Its detailed definition varies depending on the country/scholar and is an active research target in many countries of the world even now. The main members are Kitaro NISHIDA, Hajime TANABE, Seiichi HATANO, Keiji NISHITANI, Shin-ichi HISAMATSU, Yoshinori TAKEUCHI, Shizuteru UEDA, and others.

They held the position of Nishida philosophy expressed in "A Study of Good" and other books which aimed at the integrity of Western philosophy and Eastern ideology and searched how they could inwardly make terms with Western philosophy not just simply to accept it in Japan, eastern, but westernized. However, the position to reevaluate the East and search for it's own identity gradually approached the Great East Asian idea, "the West is a dead-end and the East should be the center." Therefore, the prewar Kyoto school was ruined after losing the war.

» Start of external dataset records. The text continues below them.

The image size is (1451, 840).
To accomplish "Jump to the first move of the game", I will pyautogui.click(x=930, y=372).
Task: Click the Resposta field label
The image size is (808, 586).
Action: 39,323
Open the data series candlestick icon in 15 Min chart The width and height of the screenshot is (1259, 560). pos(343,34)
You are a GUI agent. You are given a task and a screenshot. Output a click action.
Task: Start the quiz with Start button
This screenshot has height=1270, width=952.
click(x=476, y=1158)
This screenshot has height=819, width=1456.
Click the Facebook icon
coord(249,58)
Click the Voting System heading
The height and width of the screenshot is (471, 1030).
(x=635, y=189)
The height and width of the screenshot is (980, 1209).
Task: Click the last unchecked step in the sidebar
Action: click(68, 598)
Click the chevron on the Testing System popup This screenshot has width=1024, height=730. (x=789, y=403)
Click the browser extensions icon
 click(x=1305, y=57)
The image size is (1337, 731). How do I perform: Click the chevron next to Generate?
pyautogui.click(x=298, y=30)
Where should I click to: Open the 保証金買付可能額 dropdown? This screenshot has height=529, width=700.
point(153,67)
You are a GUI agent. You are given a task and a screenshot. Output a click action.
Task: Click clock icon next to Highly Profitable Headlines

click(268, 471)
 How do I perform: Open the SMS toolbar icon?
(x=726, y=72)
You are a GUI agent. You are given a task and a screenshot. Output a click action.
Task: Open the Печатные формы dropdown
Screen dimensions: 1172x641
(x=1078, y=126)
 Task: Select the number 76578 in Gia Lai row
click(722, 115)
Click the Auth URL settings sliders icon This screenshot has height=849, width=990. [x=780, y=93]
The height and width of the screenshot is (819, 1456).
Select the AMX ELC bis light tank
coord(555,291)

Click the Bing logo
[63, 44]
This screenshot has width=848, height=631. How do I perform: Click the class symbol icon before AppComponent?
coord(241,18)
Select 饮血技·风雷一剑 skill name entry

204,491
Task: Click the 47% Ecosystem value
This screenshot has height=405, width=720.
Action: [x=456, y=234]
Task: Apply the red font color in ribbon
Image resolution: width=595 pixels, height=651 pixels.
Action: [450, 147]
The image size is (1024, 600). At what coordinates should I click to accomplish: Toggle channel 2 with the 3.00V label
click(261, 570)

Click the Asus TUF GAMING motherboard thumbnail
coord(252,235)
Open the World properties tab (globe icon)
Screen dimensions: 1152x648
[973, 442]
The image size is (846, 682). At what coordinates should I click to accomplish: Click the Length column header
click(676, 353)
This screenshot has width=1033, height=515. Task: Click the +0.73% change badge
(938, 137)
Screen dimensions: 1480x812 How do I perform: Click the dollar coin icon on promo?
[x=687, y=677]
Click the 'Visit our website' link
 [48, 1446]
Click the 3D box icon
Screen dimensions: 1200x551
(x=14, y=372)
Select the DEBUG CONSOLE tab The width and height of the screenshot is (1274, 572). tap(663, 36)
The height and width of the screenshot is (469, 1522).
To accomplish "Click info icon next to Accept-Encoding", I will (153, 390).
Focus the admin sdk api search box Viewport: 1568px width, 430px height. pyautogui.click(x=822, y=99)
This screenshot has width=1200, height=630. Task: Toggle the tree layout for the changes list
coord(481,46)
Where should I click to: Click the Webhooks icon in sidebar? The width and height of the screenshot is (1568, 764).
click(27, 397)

The Kyoto school (Institute for Research in Humanities, Kyoto University)

Moreover, apart from the above, a group which frequently held collaborative research in the Institute for Research in the Humanities, Kyoto University, and actively held discussions after the war is also called the Kyoto school, but is not directly related with the above Kyoto school. Especially noted people in this side are Shigeki KAIZUKA, Zenryu TSUKAMOTO, and Akira FUJIEDA in East Asian history, Kojiro YOSHIKAWA in Chinese literature, Takeo KUWABARA in French literature, Sasuke NAKAO in botany, and Kinji IMANISHI who achieved the results widening from ecology to anthropology. As inferable from these members, the activity range of this Institute for Research in Humanities, Kyoto University, is interdisciplinary from narrow cultural science to natural science and IMANISHI also called his own academic field Physica. Moreover, Tadao UMESAO who moved the stage to the National Museum Ethnology (ecology to ethnology and anthropology), Takeshi UMEHARA (philosophy) who made an effort to establish an International Research Center for Japanese Studies, and others are also included in this Kyoto school.

East Asian History

The Kyoto school in the area of East Asian history is part of the Kyoto school in the Institute for Research in Humanities, Kyoto University, but older and founded by Konan NAITO. Its characteristics are Periodization theory advocated by Konan. It includes a group of scholars for East Asian history in Kyoto University line, such as Ichisada MIYAZAKI, Kiyoyoshi UTSUNOMIYA, Kenji SHIMADA, Yoshio KAWAKATSU, Michio TANIGAWA, and others. That is, they developed research on Chinese history focusing on the method dividing the historical ages into four, namely, ancient times up to the Qin and Han dynasties, middle ages up to the Wei and Jin periods in the Northern and Southern Dynasties, and the Sui and Tang periods, recent times from the Northern Song Dynasty and later, and modern times from the Opium War and later. After World War II, they fiercely debated with the Tokyo school that had a method of dividing the historical ages based on a materialist view of history by the Historical Science Society of Japan headquartered in Tokyo University.

The Kyoto school (Study of the Constitution)

The school for Study of the Constitution centered on Soichi SASAKI, Yoshio OISHI, Teruya ABE, Koji SATO (constitutional scholars), and others. They were characteristically oriented towards legal analysis against political analysis by schools centered in Tokyo University.